The current Wuhan coronavirus is currently thought to be milder and patients have experienced a mild cough for a week followed by shortness of breath. Between 15-20% of cases have become severe, requiring ventilation in the hospital.

How does the virus spread: Most coronaviruses spread the same way viruses normally do-through infected people coughing and sneezing, by touching an infected person, or by touching things that infected people have touched. It can also spread through human contact with animals. Human-to-human transmission can also happen when one comes in contact with an infected person’s secretions, such as droplets in a cough.

Who is most affected: At present, going by Wuhan virus, immunocompromised patients, ie. elderly and children, look to be the most affected.

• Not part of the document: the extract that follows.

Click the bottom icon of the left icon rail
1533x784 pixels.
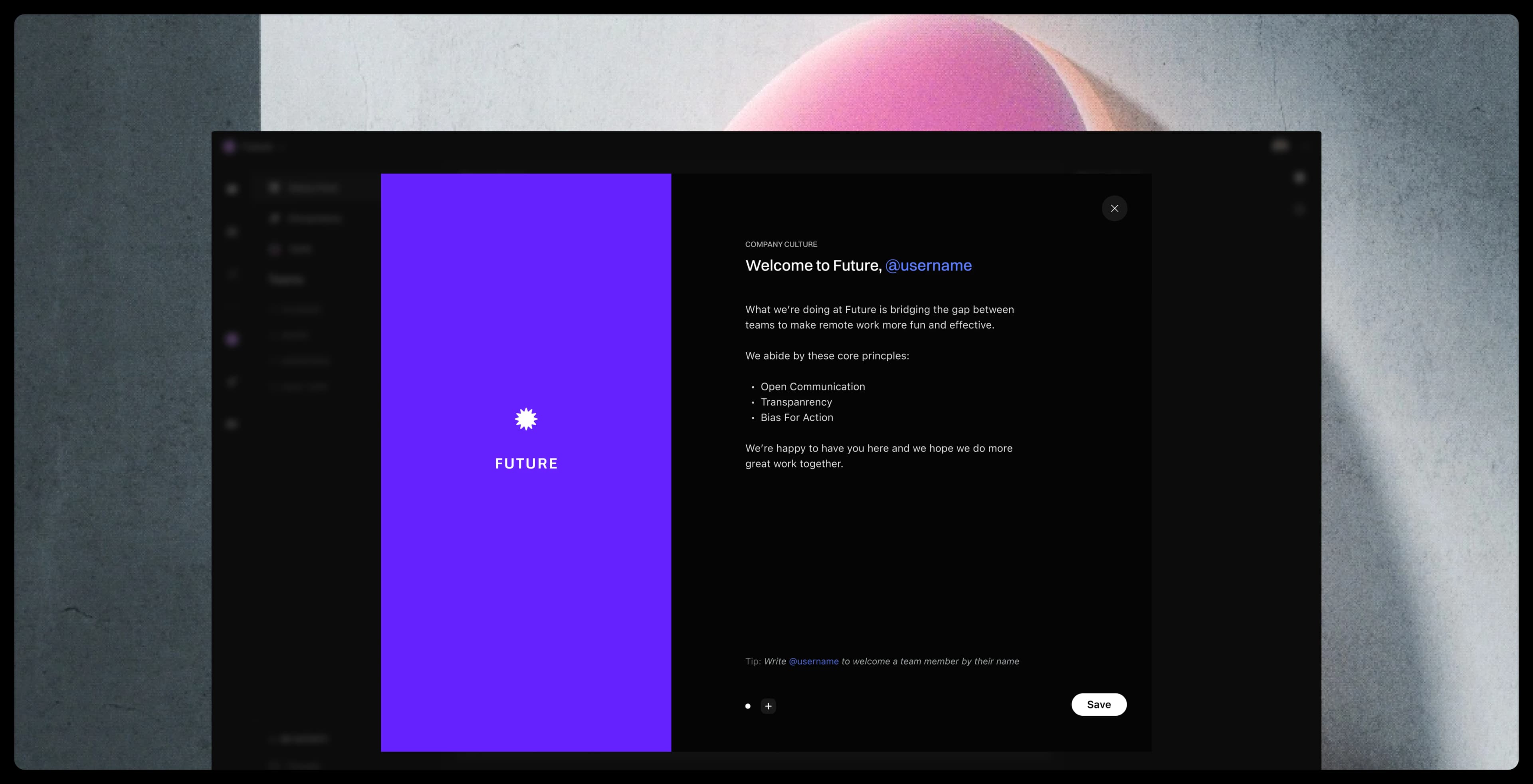[232, 424]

Treatment: While most symptoms typically disappear within a few days (indicating everything is fine), there is no specific treatment available. To start with, one should seek medical advice early. The symptoms can be controlled by pain or fever medication.  It is also beneficial to drink plenty of fluids, adequate rest and sleep as much as possible.

How to prevent it: Risk of infection can be reduced by staying away from those affected. Refrain from touching your eyes, nose and mouth. Wash your hands often with soap and water and for at least 20 seconds. Cover your mouth and nose when you cough or sneeze. If in China or travelling there, be sure to avoid live animal markets, which is where this outbreak began.

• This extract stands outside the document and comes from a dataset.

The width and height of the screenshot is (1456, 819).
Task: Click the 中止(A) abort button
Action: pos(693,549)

How to protect others: Stay at home if sick and avoid contact with others. While sneezing, cover your mouth and nose with a tissue and then throw it in a dustbin and wash your hands. Remember to clean and disinfect objects and surfaces.

Coronavirus and pregnant women: The virus can be very dangerous for pregnant women but there are no reports thus far of them being infected with it.

Coronavirus and India: The government has issued a travel advisory for citizens visiting China, especially Wuhan. It was announced that passengers arriving from Wuhan to India would undergo thermal screening at airports; a facility which was later extended to six other airports. ‘Non-essential’ travel to China is to be avoided as is contact with those showing symptoms of the illness.